LA GRÂCE ET LA VÉRITÉ

« Et la Parole devint chair et habita au milieu de nous (et nous avons contemplé sa gloire, une gloire comme d’un Fils unique de la part du Père) pleine de grâce et de vérité… La Loi a été donnée par Moïse ; la grâce et la vérité sont venues par Jésus Christ ». Jean 1. 14 et 17.

« La bonté et la vérité se sont rencontrées, la justice et la paix se sont embrassées » Ps. 85. 10.

« Nous croyons que nous sommes sauvés par la grâce du Seigneur Jésus » Act. 15. 11.

La grâce et la vérité sont venues par le moyen de Jésus Christ et ont été manifestées, en parfait équilibre, dans Sa Personne et dans Sa vie.

La grâce est mentionnée en premier. En effet, la vérité seule, dévoilant notre état de péché, nous ferait fuir, accablés de honte. Mais au contraire, Dieu nous attire par Sa grâce, qui inspire la confiance et met le cœur à l’aise. Alors, la vérité peut s’exprimer à son tour.

Jésus n’a jamais fait de compromis avec la vérité sous prétexte de grâce. Deux récits de l’Évangile illustrent cela clairement.

  1. LA FEMME SAMARITAINE

Lire Jean 4. 5 à 42

Jésus, fatigué du chemin, est assis au bord d’un puits. Ses disciples sont allés à la ville pour acheter des vivres. Une femme, dont le cœur est dans la détresse, s’approche pour puiser de l’eau. Sachant qu’elle a mauvaise réputation, elle fuit les regards. Jésus lui parle avec bonté et commence par lui demander à boire. Ce n’est qu’après avoir instauré une relation de confiance avec elle qu’Il lui dit la vérité quant à sa vie, ce qui a sur elle un effet étonnant.

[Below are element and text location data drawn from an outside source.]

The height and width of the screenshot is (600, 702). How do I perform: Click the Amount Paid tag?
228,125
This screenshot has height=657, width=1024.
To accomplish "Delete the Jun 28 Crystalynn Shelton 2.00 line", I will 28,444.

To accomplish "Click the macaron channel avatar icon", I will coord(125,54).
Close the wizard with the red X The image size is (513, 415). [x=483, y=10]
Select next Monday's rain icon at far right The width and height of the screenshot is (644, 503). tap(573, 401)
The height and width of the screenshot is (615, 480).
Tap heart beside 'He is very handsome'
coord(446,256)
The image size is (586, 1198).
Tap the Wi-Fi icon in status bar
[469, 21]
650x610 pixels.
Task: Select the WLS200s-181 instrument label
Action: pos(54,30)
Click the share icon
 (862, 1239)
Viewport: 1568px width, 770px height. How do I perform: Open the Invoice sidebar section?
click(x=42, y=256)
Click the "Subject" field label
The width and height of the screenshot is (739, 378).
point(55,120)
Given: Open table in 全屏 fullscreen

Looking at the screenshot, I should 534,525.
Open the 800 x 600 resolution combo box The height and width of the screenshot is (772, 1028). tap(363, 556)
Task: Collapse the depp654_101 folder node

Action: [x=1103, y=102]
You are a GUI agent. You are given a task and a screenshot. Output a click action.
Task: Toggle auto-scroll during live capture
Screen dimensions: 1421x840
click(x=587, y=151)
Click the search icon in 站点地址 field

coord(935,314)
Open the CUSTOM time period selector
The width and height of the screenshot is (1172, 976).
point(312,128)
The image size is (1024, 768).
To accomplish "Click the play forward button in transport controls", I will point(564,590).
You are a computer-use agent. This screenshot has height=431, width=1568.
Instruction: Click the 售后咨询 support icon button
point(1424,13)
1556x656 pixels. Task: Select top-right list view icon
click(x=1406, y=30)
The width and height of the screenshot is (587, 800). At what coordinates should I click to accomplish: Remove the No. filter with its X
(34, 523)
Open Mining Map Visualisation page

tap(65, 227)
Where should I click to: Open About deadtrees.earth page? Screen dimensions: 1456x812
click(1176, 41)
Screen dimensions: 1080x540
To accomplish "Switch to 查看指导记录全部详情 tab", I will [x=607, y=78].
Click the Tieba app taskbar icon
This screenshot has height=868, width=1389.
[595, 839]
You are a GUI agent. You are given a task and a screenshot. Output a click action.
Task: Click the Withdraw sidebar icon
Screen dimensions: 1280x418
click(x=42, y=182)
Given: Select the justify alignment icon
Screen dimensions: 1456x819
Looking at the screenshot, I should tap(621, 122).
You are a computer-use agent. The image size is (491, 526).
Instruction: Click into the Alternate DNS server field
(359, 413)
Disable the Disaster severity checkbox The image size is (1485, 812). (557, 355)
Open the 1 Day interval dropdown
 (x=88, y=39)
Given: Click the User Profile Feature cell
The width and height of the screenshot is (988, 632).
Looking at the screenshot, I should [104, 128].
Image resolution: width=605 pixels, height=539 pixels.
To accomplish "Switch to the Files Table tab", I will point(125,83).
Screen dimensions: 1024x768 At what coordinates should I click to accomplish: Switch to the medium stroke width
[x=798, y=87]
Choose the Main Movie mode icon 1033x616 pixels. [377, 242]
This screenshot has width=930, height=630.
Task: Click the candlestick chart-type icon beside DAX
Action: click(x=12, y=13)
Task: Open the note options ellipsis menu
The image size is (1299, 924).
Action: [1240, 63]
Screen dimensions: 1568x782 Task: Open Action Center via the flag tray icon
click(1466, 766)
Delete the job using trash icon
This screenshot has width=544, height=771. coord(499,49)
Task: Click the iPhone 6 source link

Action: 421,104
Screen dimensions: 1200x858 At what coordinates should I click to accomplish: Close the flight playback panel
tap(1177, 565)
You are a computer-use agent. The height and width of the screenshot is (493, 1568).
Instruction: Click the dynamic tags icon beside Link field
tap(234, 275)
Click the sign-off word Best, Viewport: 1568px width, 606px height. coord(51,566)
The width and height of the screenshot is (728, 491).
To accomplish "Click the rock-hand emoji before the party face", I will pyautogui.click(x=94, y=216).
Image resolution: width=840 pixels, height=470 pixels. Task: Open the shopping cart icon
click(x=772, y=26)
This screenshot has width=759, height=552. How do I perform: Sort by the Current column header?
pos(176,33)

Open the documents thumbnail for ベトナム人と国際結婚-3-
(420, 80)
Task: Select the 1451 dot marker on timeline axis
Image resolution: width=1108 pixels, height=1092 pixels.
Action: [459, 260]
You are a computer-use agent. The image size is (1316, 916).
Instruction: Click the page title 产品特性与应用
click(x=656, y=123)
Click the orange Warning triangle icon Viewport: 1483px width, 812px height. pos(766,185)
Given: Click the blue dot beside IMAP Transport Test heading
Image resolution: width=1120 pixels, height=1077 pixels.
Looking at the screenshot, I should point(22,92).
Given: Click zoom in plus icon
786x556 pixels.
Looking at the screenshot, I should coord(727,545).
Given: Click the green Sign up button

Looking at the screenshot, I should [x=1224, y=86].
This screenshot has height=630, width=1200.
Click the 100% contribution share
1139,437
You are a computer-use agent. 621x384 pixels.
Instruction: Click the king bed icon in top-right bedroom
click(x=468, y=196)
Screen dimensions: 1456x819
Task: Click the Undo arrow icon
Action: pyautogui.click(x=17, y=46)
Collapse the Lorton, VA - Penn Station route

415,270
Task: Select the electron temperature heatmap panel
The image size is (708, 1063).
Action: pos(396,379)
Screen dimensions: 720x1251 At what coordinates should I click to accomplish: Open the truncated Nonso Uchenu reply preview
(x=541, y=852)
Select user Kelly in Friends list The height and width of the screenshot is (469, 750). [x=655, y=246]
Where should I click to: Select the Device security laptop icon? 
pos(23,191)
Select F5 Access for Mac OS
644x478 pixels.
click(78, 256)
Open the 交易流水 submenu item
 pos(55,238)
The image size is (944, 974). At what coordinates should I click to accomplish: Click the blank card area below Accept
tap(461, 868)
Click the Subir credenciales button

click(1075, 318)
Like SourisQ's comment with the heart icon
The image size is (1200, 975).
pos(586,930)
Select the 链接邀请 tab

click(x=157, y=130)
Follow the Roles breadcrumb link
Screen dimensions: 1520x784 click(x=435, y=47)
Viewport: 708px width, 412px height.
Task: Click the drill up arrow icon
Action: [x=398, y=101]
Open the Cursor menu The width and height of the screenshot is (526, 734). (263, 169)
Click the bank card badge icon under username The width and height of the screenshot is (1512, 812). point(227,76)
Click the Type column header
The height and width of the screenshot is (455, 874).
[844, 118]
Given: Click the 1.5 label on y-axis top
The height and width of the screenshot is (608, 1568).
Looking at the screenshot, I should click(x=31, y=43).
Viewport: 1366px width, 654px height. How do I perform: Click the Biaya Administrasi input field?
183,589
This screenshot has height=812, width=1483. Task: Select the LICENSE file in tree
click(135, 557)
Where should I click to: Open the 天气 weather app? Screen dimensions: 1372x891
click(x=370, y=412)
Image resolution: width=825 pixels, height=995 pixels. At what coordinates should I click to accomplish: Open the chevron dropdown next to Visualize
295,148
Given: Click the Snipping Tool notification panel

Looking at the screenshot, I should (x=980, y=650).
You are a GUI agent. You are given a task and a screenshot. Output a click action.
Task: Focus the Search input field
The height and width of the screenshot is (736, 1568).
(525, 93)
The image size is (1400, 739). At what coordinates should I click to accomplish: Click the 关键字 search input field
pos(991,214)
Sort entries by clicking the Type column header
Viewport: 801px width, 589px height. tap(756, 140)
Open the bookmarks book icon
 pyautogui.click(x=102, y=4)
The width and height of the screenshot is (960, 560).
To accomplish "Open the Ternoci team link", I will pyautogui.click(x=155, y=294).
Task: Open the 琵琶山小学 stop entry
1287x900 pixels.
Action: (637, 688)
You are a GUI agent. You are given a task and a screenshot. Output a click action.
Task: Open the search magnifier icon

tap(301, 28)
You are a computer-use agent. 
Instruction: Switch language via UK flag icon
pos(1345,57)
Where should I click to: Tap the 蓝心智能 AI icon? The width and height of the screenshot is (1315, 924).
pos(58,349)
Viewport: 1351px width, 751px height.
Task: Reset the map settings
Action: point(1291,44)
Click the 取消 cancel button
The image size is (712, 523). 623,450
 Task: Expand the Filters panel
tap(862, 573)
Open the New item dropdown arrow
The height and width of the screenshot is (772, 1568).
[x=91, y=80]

La femme, qui fuyait auparavant ses semblables, retourne en hâte à la ville pour dire à tous : « Venez, voyez un homme qui m’a dit tout ce que j’ai fait ; celui-ci n’est-il pas le Christ ? ». C’est elle, maintenant, qui les invite à venir à Jésus. Beaucoup croient à son témoignage et découvrent en Jésus le Sauveur du monde.

Voilà l’effet merveilleux, produit par la grâce et par la vérité, dans le cœur et la conscience de cette femme ! Attirée par la grâce, elle a pu entendre la vérité et trouver le pardon et la paix.

Ainsi, la grâce et la vérité ont illuminé la triste vie de cette femme, l’ont complètement transformée jusqu’au plus profond de son être, faisant d’elle un témoin fervent devant ceux qu’elle évitait auparavant.

  • LA FEMME ADULTÈRE

Lire Jean 8. 1 à 11

Voici un autre exemple de cette merveilleuse harmonie de la grâce et de la vérité dans la Personne du Seigneur.

On amène devant Jésus une femme surprise en adultère. La loi ordonnait qu’elle soit lapidée. Les hommes religieux qui la conduisent vers Jésus espéraient L’embarrasser en argumentant de cette manière : S’Il ordonne qu’on la lapide, où est la grâce ? Si, au contraire, Il passe outre et ne la condamne pas, où est la vérité ? Où sont les droits de Dieu ?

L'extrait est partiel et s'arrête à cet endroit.